• **Task to carry out**: Collect each line of the records containing the string "arrow".

• **Extracted information**:
━━━━━━

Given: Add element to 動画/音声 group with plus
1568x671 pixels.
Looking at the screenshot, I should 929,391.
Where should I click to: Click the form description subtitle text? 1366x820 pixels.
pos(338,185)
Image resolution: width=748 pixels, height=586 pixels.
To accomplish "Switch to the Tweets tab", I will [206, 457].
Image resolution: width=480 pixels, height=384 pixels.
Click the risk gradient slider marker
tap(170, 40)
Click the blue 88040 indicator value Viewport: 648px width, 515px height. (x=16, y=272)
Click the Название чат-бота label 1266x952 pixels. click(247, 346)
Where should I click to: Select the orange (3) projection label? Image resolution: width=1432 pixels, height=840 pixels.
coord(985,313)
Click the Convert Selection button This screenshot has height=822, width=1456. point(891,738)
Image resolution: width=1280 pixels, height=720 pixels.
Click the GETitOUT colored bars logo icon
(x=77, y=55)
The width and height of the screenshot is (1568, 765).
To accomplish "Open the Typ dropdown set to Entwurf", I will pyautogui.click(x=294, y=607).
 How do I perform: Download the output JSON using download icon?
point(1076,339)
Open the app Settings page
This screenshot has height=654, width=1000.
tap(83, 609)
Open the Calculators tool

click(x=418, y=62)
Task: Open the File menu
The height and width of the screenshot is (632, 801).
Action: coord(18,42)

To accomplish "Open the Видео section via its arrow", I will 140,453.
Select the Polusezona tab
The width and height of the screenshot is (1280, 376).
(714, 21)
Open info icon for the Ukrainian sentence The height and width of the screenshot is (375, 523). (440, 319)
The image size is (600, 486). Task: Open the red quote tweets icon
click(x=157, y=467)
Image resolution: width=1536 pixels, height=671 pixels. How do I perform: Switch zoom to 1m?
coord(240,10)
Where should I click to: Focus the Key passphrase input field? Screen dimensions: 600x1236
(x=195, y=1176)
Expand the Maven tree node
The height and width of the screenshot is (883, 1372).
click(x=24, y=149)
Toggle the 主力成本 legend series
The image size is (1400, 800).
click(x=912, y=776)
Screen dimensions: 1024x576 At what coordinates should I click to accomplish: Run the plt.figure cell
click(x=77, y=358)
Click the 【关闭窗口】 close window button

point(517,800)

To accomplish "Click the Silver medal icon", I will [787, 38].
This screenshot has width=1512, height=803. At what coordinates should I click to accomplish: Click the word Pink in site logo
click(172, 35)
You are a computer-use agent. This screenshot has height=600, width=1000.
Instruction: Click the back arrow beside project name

━━━━━━

• **Exercise answer**:
To accomplish "Open the Видео section via its arrow", I will 140,453.
Instruction: Click the back arrow beside project name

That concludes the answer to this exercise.